Deerhoof can’t be stopped, nor should they be. Nearly thirty years into their career and each successive release is still met with cheerful yelps of “wow, this could be their best album yet.” Their idiosyncratic approach to art rock, noise pop, or whatever-other-genre-tag-that-doesn’t-entirely-fit, shimmers in the face of stagnancy. Their astounding albums each have a sense of impossibility to them, feeling both out of time and timeless. They are kind of peerless. The band - Satomi Matsuzaki, Greg Saunier, John Dieterich, and Ed Rodriguez - thrive on creativity and unpredictability, driven by a constant notion of reflexive innovation, pushing beyond what came before to arrive somewhere familiar but ultimately new. It’s often the road less traveled for Deerhoof, shifting and revolving their approach with an adventurous spirit that comes from a place of excitement and musical unity. They are sparked by the power of imagination, picturing a better world and doing their part to bring the rest of us along. This is what Miracle-Level, the band’s nineteenth album is about, focusing on the daily miracles of life, the small details, attempting to see the beauty of human life that operates in resistance to corporate control, war, and hatred. Evil is offset with love. Miracles of kindness abound.

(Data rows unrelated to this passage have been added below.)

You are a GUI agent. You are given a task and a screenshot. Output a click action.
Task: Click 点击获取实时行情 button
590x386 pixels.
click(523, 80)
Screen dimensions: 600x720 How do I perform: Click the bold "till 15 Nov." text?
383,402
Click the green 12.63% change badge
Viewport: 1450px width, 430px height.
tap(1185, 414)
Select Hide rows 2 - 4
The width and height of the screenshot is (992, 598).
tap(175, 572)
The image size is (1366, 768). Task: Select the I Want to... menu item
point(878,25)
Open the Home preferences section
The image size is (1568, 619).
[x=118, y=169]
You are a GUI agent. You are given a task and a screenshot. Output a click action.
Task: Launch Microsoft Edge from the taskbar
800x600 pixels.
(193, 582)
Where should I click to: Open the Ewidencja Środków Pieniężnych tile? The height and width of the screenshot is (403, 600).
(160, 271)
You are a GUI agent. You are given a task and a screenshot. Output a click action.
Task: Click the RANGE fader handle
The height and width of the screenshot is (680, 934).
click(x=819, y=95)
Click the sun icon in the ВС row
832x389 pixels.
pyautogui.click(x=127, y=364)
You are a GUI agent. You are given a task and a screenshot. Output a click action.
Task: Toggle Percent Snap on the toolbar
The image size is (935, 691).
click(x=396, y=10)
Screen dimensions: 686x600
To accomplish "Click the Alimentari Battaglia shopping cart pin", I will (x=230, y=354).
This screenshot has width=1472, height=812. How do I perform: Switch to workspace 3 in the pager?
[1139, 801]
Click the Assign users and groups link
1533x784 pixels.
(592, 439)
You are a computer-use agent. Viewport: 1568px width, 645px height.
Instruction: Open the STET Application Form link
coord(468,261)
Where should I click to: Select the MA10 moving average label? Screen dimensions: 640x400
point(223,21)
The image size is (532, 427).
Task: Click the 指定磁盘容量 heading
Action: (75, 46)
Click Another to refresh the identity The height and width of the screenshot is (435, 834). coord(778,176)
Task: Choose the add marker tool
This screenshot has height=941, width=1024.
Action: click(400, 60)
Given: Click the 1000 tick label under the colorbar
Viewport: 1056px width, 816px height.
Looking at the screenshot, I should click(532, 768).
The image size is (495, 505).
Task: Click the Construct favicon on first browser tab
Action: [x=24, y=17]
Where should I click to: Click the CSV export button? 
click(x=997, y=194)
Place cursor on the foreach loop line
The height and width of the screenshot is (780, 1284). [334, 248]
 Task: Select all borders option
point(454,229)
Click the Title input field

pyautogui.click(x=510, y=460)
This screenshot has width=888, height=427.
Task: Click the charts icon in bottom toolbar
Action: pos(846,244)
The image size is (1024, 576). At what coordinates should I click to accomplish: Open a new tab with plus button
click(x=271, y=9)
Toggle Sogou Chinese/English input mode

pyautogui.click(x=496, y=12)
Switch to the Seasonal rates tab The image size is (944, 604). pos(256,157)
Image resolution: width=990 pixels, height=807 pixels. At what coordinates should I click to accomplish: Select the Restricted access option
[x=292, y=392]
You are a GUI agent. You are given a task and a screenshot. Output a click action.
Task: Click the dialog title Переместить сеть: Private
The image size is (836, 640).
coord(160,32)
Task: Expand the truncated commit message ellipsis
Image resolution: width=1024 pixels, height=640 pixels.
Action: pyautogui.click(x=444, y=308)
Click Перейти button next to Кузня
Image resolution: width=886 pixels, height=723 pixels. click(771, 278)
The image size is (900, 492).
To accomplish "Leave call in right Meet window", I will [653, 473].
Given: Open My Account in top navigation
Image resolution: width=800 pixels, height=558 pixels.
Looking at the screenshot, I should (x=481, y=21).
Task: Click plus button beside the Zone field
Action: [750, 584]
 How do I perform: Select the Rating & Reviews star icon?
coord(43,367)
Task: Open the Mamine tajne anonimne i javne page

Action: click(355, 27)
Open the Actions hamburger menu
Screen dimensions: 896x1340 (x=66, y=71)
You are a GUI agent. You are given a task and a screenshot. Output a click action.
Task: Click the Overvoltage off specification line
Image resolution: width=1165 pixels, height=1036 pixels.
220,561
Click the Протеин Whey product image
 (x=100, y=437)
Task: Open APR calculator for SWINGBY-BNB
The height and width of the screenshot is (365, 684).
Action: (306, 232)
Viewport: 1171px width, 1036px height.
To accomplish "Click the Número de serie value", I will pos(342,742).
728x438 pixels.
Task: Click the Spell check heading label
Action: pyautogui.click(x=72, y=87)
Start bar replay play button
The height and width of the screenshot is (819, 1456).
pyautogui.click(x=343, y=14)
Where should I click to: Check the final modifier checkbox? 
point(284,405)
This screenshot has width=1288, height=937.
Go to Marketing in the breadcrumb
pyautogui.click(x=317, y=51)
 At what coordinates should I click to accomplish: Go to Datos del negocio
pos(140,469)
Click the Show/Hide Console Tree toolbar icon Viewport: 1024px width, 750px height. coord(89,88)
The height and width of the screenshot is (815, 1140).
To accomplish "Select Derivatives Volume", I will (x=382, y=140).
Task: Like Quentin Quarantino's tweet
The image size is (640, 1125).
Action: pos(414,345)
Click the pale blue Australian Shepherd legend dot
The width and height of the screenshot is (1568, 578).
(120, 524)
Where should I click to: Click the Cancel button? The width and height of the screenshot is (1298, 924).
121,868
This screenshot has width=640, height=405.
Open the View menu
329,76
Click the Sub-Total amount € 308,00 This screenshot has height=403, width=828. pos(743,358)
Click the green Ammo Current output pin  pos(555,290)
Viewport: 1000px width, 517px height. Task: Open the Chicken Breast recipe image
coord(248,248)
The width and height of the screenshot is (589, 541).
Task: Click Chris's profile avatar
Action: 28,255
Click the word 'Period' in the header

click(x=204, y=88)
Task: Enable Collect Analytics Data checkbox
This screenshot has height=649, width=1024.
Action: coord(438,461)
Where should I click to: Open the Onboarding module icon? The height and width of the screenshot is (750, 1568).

With the idea that comfort is complacency, Deerhoof wandered outside their personal comfort zone during the album’s creation, opting to record the album in a proper studio with an outside producer in its entirety for their first time to date. It’s not as though they’ve never been in a studio, it’s more so that the band have always had autonomous control on what they’ve created, working together over the years to shape and define their records, an endless ability to tinker to fine-tune as they see fit. With studio time booked and an engineer at the helm, it forced the recordings to a finite timeframe and put trust in producer Mike Bridavsky to capture their paean to all things miraculous. Together at No Fun Club in Winnipeg, they used the studio setting to capture the band with minimalist production aesthetics, creating a record that feels relatively sparse, peeling back the density.
To create an album rooted in miracles and resounding joy, Deerhoof vocalist Matsuzaki made the conscious decision to eschew the language of “the world’s policeman,” instead writing and performing her lyrics entirely in her native Japanese. It’s a gorgeous change of pace, a beautiful tribute to her heritage that retains the magical sense of whimsy inherent in her words (the liner notes come with a complete translation). There are songs about appreciating the finer things in life such as music, cats, figurative space travel (“My Lovely Cat!”, “Everybody, Marvel”), “high-level” love songs (“Miracle-Level”), and even a self referential song that would appear to contain the lyric “doesn’t this song sound different from usual Deerhoof? I want to sway side-to-side a little” (The Little Maker). Matsuzaki continues to be a beacon of light, aware of the daily struggles that face the world, but aiming her focus elsewhere in revolt.
While it may not be “business as usual” for the band, the sound is purely unfiltered Deerhoof, a rare opportunity for them to focus solely on the songs themselves. The results are both gorgeous and chaotic. Miracle-Level is an incredibly dynamic album, even by Deerhoof standards, nuanced with soft tones and a skeletal clarity. Rather than a full out onslaught of sensory overload, the band take an avant-garde approach to the proceedings, skittering between melodic grace, gentle landscapes, and bombastic glory. Their signature combustibility is still firmly in place, but they’ve constructed the record with a lulling quality, the tangled explosions of disjointed groove and sonic force are paired together with engaged sentiment and a feeling of ease. They bounce between brilliant punk, both mesmerizing (“Momentary Art of Soul!”) and wonky (“Sit Down, Let Me Tell You A Story”) in a way that only Deerhoof can, but they’ve also focused on vulnerability (“Wedding, March, Flower”), dreamy attention to detail (“The Poignant Melody”), and sultry lounge soul (“The Little Maker”). Together it’s an album that weaves magic with every transition, a winding path deep into the nature of miracles.